* **Exercise description**
Count the lines in the listing below that contain the string "coord". Reply with the number only.

────────────────────

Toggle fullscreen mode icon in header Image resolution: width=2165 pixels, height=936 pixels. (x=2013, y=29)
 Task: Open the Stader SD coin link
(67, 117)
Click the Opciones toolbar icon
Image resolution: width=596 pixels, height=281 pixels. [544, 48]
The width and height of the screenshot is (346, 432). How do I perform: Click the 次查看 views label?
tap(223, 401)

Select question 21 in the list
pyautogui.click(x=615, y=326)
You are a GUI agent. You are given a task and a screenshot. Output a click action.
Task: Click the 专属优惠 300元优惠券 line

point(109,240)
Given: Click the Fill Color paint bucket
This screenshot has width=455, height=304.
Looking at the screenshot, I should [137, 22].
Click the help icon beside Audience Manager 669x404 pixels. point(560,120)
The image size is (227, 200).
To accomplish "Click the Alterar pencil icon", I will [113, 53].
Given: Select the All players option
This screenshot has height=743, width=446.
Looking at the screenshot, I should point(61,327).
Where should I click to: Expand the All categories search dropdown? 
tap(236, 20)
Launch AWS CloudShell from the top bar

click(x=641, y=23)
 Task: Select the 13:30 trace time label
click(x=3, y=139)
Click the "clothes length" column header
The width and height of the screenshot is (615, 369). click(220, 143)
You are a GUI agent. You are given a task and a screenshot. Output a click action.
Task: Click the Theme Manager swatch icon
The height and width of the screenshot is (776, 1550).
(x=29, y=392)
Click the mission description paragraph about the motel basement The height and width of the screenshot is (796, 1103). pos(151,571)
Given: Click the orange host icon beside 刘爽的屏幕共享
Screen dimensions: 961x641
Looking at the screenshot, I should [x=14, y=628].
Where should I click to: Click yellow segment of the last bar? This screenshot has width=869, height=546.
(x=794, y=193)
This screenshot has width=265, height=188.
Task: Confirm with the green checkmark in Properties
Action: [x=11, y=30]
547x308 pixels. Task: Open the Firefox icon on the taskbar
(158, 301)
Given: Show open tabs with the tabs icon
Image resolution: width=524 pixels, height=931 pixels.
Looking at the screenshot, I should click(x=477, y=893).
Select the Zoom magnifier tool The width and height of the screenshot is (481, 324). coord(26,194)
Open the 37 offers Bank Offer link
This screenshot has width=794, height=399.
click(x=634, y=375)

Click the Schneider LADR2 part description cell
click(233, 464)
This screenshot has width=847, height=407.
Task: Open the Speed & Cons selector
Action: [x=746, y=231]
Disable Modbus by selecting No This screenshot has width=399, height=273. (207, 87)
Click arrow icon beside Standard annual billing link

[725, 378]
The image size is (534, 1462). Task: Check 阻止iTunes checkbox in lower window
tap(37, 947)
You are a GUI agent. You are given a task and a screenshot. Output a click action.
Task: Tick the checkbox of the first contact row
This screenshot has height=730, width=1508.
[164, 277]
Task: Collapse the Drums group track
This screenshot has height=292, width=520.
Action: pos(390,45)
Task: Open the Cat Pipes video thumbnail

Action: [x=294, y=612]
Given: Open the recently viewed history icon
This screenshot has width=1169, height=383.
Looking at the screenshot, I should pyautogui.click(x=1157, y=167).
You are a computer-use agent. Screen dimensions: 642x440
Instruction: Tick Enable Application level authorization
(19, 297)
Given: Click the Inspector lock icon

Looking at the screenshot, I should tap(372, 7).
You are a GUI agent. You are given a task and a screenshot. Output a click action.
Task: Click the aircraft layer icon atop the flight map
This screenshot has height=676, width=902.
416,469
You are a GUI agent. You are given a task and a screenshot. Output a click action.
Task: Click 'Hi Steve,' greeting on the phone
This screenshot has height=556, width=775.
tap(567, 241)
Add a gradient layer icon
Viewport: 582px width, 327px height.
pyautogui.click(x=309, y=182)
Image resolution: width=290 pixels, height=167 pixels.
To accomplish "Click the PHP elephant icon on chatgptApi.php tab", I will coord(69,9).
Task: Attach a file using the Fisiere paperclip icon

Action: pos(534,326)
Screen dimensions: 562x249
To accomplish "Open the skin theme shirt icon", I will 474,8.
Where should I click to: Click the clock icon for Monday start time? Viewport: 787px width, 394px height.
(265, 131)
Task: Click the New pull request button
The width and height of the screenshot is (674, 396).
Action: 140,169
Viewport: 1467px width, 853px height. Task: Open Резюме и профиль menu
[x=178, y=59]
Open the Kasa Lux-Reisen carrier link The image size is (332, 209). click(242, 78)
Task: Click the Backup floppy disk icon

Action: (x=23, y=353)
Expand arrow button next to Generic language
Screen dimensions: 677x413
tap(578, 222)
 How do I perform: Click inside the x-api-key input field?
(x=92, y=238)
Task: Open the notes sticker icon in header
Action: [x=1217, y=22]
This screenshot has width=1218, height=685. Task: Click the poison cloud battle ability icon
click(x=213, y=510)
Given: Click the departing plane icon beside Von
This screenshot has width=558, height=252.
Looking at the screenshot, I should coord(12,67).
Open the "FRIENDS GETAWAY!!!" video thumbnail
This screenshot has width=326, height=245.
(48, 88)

────────────────────

* **Answer to the task**
3